Son préambule dispose :

"Par souci de simplification, les raisons sociales - E3______ Suisse - E3______air - Ee______ Corporate Sont désignées sous le terme « employeur » "

L'article 6 alinéa 1 du plan social susnommé dispose :

"En cas de mutation / transfert dans une fonction d'un échelon inférieur au sein d'une entreprise de Ee______, le salaire actuel est intégralement versé pendant un an à compter de la date de la mutation ou du transfert".

Juridiction des prud’hommes Cause n° C/3747/2006 - 3 - 5 - * COUR D’APPEL *

e) Par lettre du 12 décembre 2001, E1______ a résilié le contrat de travail la liant à T______ avec effet au 31 mars 2002.

f) T______ a été engagé par E2______ à compter du 1 er janvier 2002 avec un salaire mensuel brut de fr. 5'100.- plus une allocation de marché de fr. 400.-. Il n'est pas contesté que les conditions d'engagement prévoyaient que les années de service de T______ au sein de Ee______ lui seraient pleinement allouées.

A partir du mois de janvier 2002, le salaire de T______ a été versé par E2______.

g) Le 10 janvier 2002, T______ a reçu un "décompte plan social" de E3______air, dont il ressort que la date de sortie du travailleur est le 31 décembre 2001, soit son dernier jour de travail, et qu'il a droit à diverses indemnités de départ pour un montant total de fr. 79'364.39. Par courrier du 25 janvier 2002, E3______air a indiqué à T______ que, ce dernier ayant signé un contrat avec E2______ au 1 er

janvier 2002, la fin des rapports de service avait été avancée au 31 décembre 2001.

E. Une convention collective de travail (ci-après CCTE3______) a été signée entre d'une part E3______, et d'autre part les syndicats GATA, PUSH, SSEC et SSP/VPOD avec effet au 1 er avril 2002.

Par décision du 18 juin 2002, la Chambre des relations collectives de travail a déclaré irrecevable une demande formée par l'Association du personnel de E3______air et des autres sociétés de Ee______ contre E2______, tendant à faire constater que cette dernière société doit respecter la CCTE3______ pour les anciens employés d'E3______ et à lui faire interdiction de conclure des contrats de travail avec les anciens employés d'E3______ ne respectant pas ladite CCT.
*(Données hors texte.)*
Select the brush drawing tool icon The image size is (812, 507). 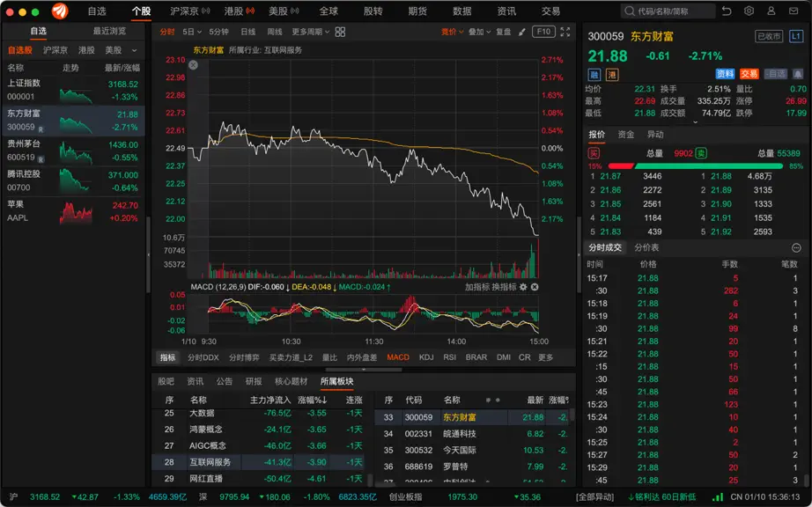522,32
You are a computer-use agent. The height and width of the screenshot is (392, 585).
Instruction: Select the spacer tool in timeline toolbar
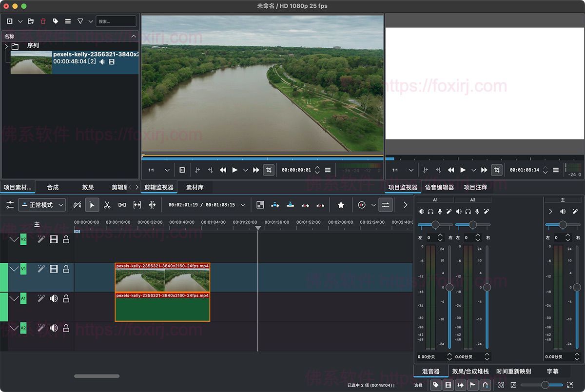pos(122,205)
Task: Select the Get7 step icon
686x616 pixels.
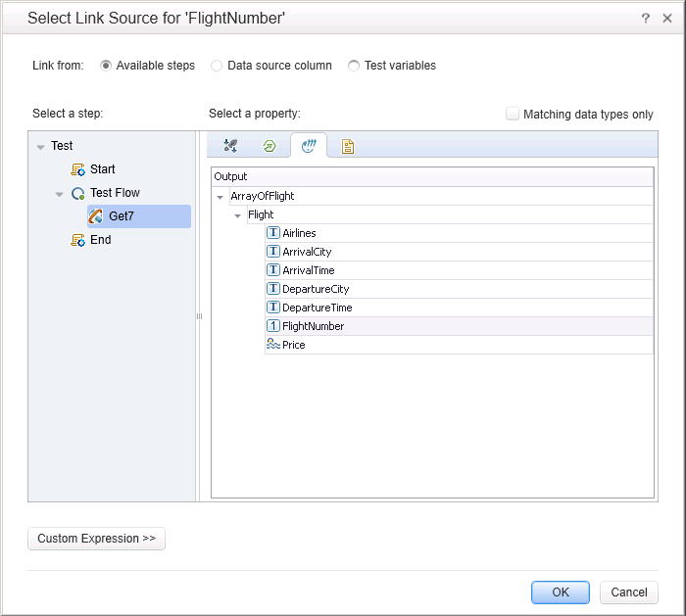Action: tap(96, 216)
En mars 2003, E3______ a proposé un plan social à ses employés.

F. a) Le 18 juillet 2003, E3______ a résilié le contrat de travail la liant à T______. Le congé a pris effet au 31 janvier 2004.

Juridiction des prud’hommes Cause n° C/3747/2006 - 3 - 6 - * COUR D’APPEL *

b) Par demande parvenue au greffe de la Juridiction des prud'hommes le 16 février 2006, T______ a assigné E3______ en paiement de fr. 66'295.90, plus intérêts moratoires au taux de 5% l'an dès le 31 août 2003, à titre de prétentions découlant du plan social E3______air, à titre de salaire et d'indemnité pour tort moral.

Dans des écritures ultérieures, ses conclusions ont été précisées comme suit :

- dire et constater que E2______/E3______ devait respecter la CCTE3______ pour les anciens employés d'E3______, succursale de Kloten, jusqu'à fin 2002, voire quelques mois de 2003 ; - faire sienne la demande des employés de E3______ concernant les différences de salaire qu'ils réclament durant douze mois pleins dès la date de leur licenciement arbitraire de Ee______ ainsi que rémunérer équitablement la détérioration de leurs conditions de travail ; - faire sienne la demande des employés de E3______ concernant le paiement du plan social Ee______ ; - sanctionner le licenciement abusif notifié par E3______ mais instigué par E2______/E3______ par une indemnité correspondant à six mois de salaire ; - octroyer aux demandeurs une juste réparation du tort moral subi en raison des illégalités commises ; - condamner la défenderesse aux dépens.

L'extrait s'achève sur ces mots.